A group of displaced public housing residents had asked U.S. District Judge Ivan Lemelle in June 2006 to block plans to demolish and redevelop the B.W. Cooper, C.J. Peete, St. Bernard and Lafitte developments. Lemelle denied their request, a ruling upheld Monday by a three-judge panel from the 5th U.S. Circuit Court of Appeals in New Orleans.
Three developments have been totally razed, while the demolition of the fourth is under way. The demolition project spawned a round of demonstrations in New Orleans, including a December 2007 melee at City Hall where police used pepper spray and stun devices to disperse a crowd of protesters.
“Numerous reports showed that the buildings were obsolete, dilapidated, and unsuitable for housing purposes,” Judge Emilio Garza wrote in the court’s 14-page opinion.
Yes, so, in order to save these projects, these people’s homes, let’s completely raze them to the ground. Because no buildings are so much more suitable for living in. Sorry, but, “comparable housing” is not remotely adequate (let alone, er, comparable) when “redevelopment plans leave several thousand families without access to affordable housing [emph. mine].”
Loyola University professor Bill Quigley highlights the bottom line this decision once again underscores:
“At this moment, (the 5th Circuit is) saying that the tragedy to these 5,000 families from Katrina is permanent,” Quigley said. “The fight has always been whether these 5,000 families get to come back to some sort of public housing in New Orleans. The position of the government has been that they don’t.”
The dizzy counterspin from HUD’s spokesmonkey is particularly nauseating:
“This ruling is a win for the families who will return to new, socially and economically integrated neighborhoods, and it’s a win for the city of New Orleans because of the affordable housing component of each of the new developments.”

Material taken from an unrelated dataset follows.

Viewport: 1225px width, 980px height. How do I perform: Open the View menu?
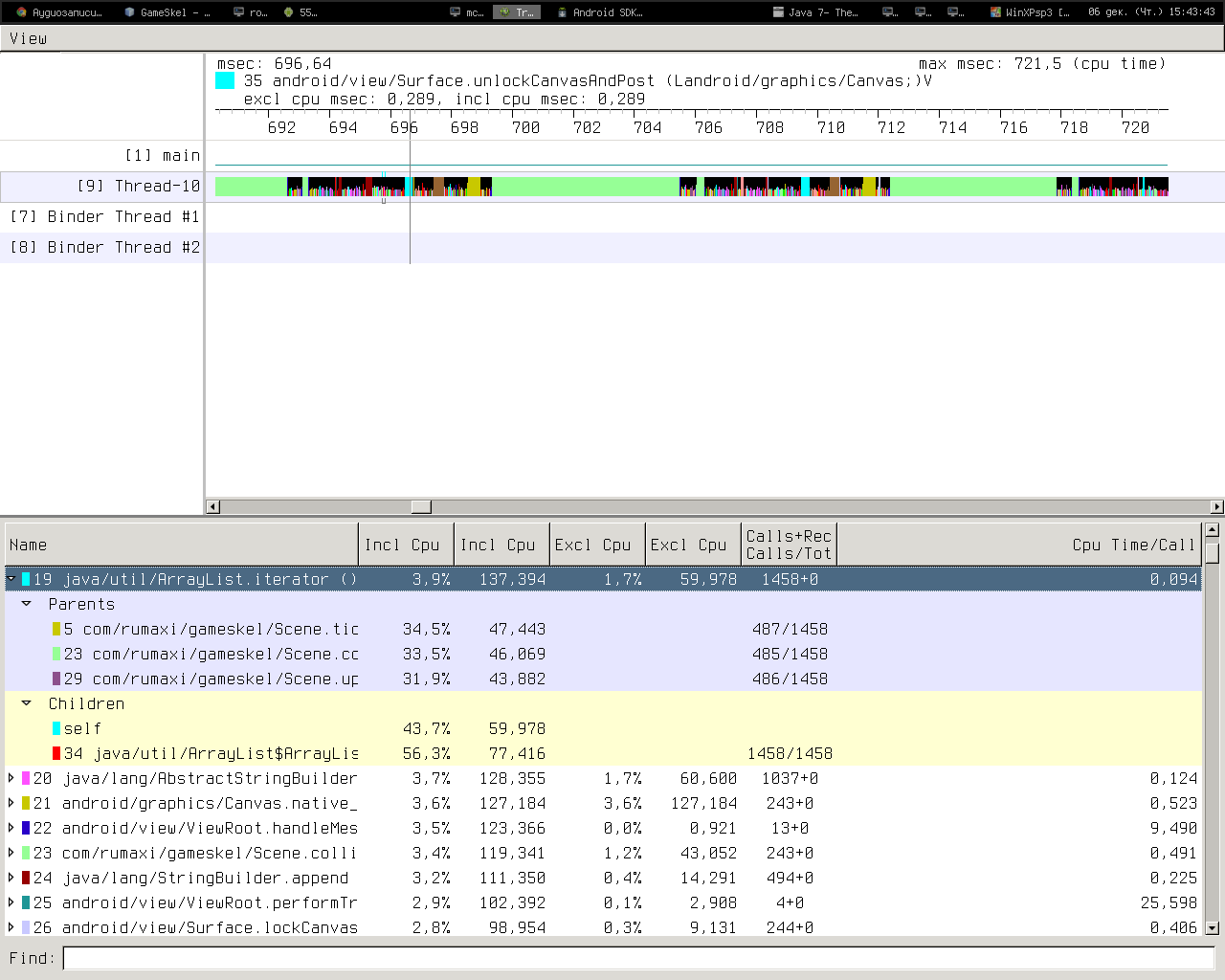coord(28,38)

Yes, well, what about those families who, um, won’t return to ‘socially and economically integrated neighbourhoods’? How can losing everything all over again, having their dreams razed along with their fucking homes even begin to count as a victory? Even George W. Bush wouldn’t have the fucking nerve to hastily throw up a ‘Mission Accomplished’ banner behind this one.
Unfortunately there isn’t much one can do to affect court decisions. But one can pressure Congress to allocate desperately needed funding for NOLA and draw attention to a situation that has been allowed to fester below the radar for far too long. Sarah J notes that “Senators Mary Landrieu and David Vitter have requested funding for “more than $6 billion in coastal restoration and levee construction projects in an economic stimulus bill now moving through Congress”“, making it even more important that Americans contact their Congresscritters and demand that, as the US moves towards revitalizing delapidated national infrastructure, the people of NOLA are not forgotten ever again by their government, their fellow citizens.
As I wrote in comments @ Alterdestiny:
“[W]e… need to purge the guilt and start doing something proactive. Poppy Z. Brite’s powerful 2006 Banned Books Night speech is even more pertinent, more vital, today:
If you live here, stay and give it all you can. If you live elsewhere, please don’t let people forget us. Don’t let your government forget us. Tell them to put money into wetlands restoration, to give us the levees we were told we already had, to rebuild the homes and businesses destroyed by their lying negligence. Tell them we are as valuable as The Adventures of Huckleberry Finn or A Confederacy of Dunces or A Streetcar Named Desire. Tell them those three banned and cherished books would never have existed without us. Tell them we will never die easy, and if we do die, we will be the most haunted place in the world.
NOLA has not yet been completely “banned”, as Brite devastatingly characterized it, but it won’t be fully re-enfranchised unless we increase the pressure on Washington.
Je me souviens.“
(Major h/t and heartfelt thanks to Sarah J for links and inspiration.)